I take this book literally. I fully agree that we need to look at what biases lay behind the hypotheses and interpretations of studies. I think scientists need to be clear in what parameters and variables are actually being measured, and whether it's meaningful to use certain categories at all (for instance, in my field, US racial categories are not very meaningful, and their use often obscures conclusions from data). I think it's important to define your terms, be as precise as you can and aware of how shorthand labels may mislead. I think we should consider what blindspots we may have, especially when doing research that impacts people and societies. And that interactions on an equal standing with people with different perspectives (professional and personal backgrounds) can help point out these blindspots. I think we should interrogate why certain jobs in STEM projects (e.g. curator vs data scientist) have more or less prestige, and what that says about our society.
Therefore, I largely agree with the recommendations, such as they are, of this book.
But I can't take this book seriously, because it frames these concepts, which I consider simply good practice, as feminism (by feminism, they mean an intersection of a gender+racial+class justice lens). Maybe I'm too much of a consequentialist, but my kneejerk reaction to this book was to reject putting the fetishization of identity ahead of practice.

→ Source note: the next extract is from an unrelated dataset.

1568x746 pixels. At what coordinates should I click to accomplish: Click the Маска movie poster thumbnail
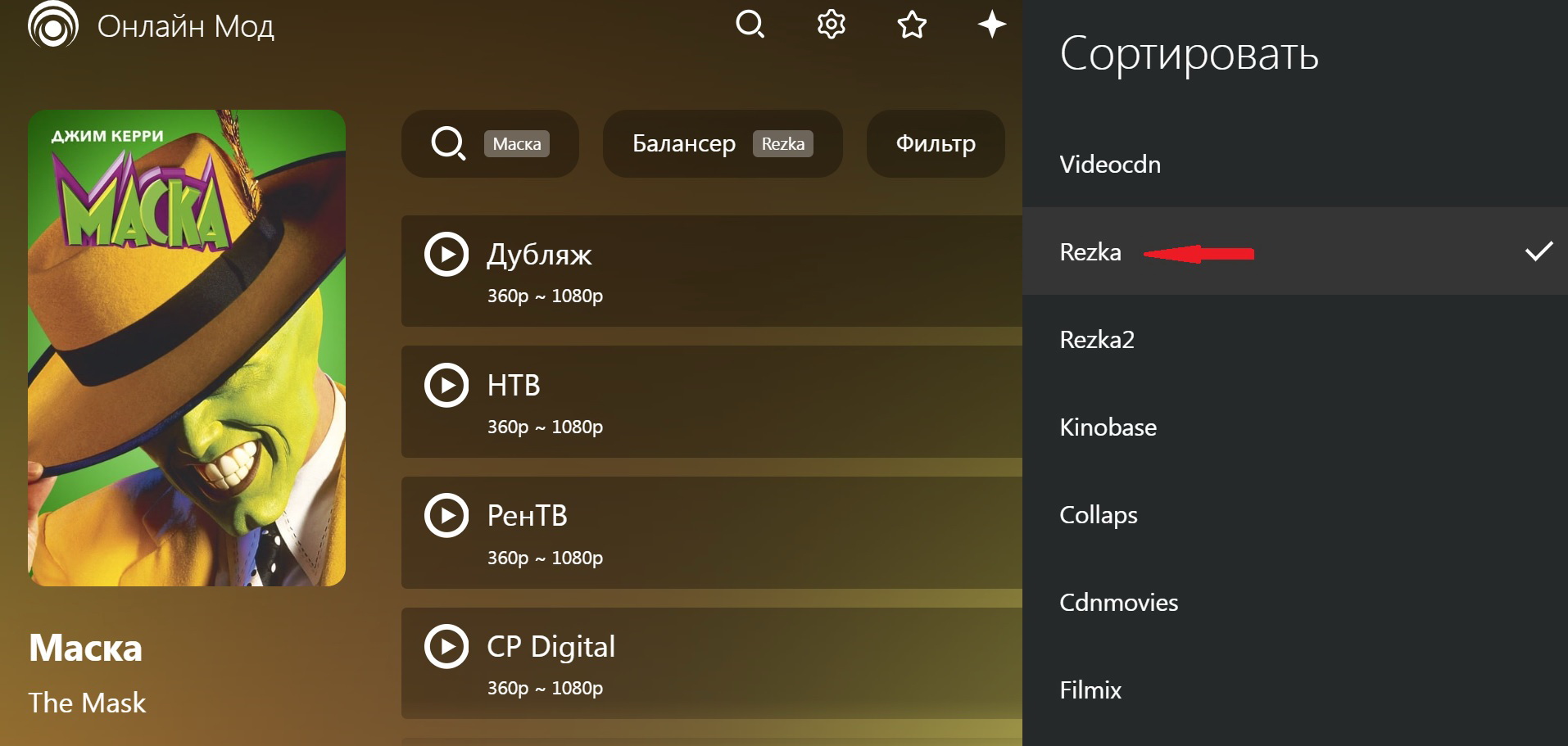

I was also hoping for more insights that would help in my professional life. Disappointingly, rather than give precise scenarios of study and analysis design, the authors tend to rely on quotes from feminist scholars they think are cool, and then shout out examples of research they like (i.e. done by people who they approve of) versus stuff they don't like (done by people they don't like).
I kept thinking of data scientists I work with, many of them older men who didn't grow up in the US, and how I would love to recommend a book like this to them, so that they would think deeper about responsible use of data. But this book doesn't provide an accessible entry into this subject.
I know the authors workshopped this manuscript - I just wish that in addition to consulting gender and cultural scholars, they had also been more intentional about running this work past more normies, maybe some of the ones who they mention were initially hostile to their project. Critical comments from that perspective would likely have resulted in a stronger product.